06


全ての種目が終わり、優勝は白組だった。修平さんと矢野のチームだ。
準優勝が赤組で、隼人と陸谷、純のいるチーム。
広げたブルーシートを畳み、閉会の言葉を聞きながら俺達は片付けをした。

「楽しかったか悠?」

「うん!廉兄ぃは?」

「楽しかったよ」

見上げてくる悠の頭をぽんぽんと軽く叩き、俺は笑った。

「廉、お前この後どうするんだ?」

「ん〜、帰る予定だけど皆は?」

珍しく聖にそう聞かれ、聖は大抵人の予定なんか気にしないから、俺は首を傾げながら答えた。

「あ、俺はこの後用があるんで…」

「俺もッス」

「どうしても外せない用事が…」

聞けばそれぞれ用事があるらしく皆口ごもる。

「じゃぁ、ここで解散にしようか。いいよな、大輔?」

「うん、隼人には俺がそう伝えておくよ。

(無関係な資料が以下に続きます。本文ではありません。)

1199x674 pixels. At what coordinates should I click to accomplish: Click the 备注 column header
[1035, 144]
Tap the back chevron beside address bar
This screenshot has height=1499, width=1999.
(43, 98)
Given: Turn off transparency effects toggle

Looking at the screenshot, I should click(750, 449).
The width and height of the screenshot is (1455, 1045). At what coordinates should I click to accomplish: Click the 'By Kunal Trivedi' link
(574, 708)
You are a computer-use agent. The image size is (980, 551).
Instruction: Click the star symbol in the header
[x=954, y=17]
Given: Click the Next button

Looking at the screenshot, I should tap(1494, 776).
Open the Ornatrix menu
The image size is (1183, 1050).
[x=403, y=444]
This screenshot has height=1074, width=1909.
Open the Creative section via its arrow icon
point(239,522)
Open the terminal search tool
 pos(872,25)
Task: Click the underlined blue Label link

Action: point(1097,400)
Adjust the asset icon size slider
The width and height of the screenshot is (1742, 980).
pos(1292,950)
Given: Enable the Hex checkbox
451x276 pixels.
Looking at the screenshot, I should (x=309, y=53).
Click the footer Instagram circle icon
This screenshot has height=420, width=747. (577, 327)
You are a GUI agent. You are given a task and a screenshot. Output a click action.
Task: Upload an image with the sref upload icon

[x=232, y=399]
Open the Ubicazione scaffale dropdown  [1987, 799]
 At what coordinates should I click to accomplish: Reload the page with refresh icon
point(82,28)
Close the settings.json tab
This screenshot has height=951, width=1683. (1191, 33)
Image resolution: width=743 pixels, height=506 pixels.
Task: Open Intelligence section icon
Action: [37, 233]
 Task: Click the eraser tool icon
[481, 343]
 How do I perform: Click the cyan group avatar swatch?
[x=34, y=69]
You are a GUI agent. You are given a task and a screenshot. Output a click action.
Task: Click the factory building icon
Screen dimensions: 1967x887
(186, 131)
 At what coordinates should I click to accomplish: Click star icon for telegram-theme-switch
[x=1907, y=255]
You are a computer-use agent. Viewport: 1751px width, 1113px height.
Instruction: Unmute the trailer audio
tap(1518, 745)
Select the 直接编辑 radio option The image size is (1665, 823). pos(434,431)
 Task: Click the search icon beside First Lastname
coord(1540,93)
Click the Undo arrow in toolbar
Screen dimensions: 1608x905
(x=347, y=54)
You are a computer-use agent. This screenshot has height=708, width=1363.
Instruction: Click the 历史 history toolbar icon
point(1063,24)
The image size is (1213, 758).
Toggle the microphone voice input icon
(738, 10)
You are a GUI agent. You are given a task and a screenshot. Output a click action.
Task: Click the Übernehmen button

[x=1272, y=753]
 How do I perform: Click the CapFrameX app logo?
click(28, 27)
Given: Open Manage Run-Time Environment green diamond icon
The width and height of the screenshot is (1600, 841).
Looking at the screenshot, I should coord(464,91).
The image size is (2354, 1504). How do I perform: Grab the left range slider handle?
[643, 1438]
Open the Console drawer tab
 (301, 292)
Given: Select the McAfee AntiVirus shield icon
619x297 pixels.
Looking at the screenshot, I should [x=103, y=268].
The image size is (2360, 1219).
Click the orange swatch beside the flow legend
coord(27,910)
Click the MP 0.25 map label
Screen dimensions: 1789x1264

あ、それと向日葵は今日午前で閉めるからってマスターが。何でも土日を利用して小旅行に行くとかで、店に行っても開いてないから気を付けるように」

「え?そうなんだ」

この後お店に行こうと思ってたんだけどな。
残念に思いながら工藤達は?と俺は視線を投げた。

「そうですね、俺は帰りますが…貴宏はどうします?」

「俺も今日は帰るかな」

工藤の返答に側にいた悟が微かに片眉を上げた。

「…そっか、工藤達も帰るんだ。なら俺達も帰るか悠?」

「うん」

あっさり帰ると告げた工藤が何だか意外に思えて、帰るんだと少しつまらなくも思った。
…ん?つまらないって何だ?本当なら今日は土曜で休みだし、工藤に用事があっても不思議じゃないのに。
うん、別に遊ぶ約束もしてないし。
何だかすっきりしない気持ちを抱えたまま俺は悠と帰ることにした。








Side 工藤

その場で解散を告げた廉に俺達はどうするのか聞かれ、帰ると答えれば廉はどこか納得いかないような顔をした。
そんな顔するな。
俺だって本当はお前を遊びに誘いたかったんだぜ?
けど、こればっかりは避けて通れない。相沢がDollに一人で乗り込んで来た時から分かっていた事だ。
廉は仲間に大切にされている。

「さ、俺達も帰るぞ悟」

正門の前で廉と悠、二人を守るようにその後ろを歩いて行くLarkの面々を見送り、俺は隣に立つ悟に声をかけた。

「貴宏。あまり俺に心配かけさせないで下さいよ」

悟は歩き出した途端そんな事を言ってきた。

「何の話だ?」

「惚けても無駄です。何年一緒にいると思ってんですか。こんなチャンスに貴宏が廉さんを誘わないなんて不自然過ぎです」

「…俺に用があるとは思わねぇのか」

「有り得ませんね。廉さんと会う日に貴宏が他に約束を入れるなんて」

悟とはDollに入る前から、中学の時からの付き合いだ。

「…少し、話をしに行くだけだ。お前が心配するような事はないと思うぜ」

「それがLarkの溜まり場でも?まぁ、別に貴宏が決めた事なら俺は止めたりしませんけど。ただ強いて言わせてもらえば…何かあったらすぐ俺に連絡しろよ。いいな?」

そして普段温和な雰囲気を纏う悟から一変、強い眼差しを向けられた。

「あぁ。そんな事にはならねぇと思うけどな…」

真剣に心配してくれる悟に頷き返し、俺は悟と途中で別れた。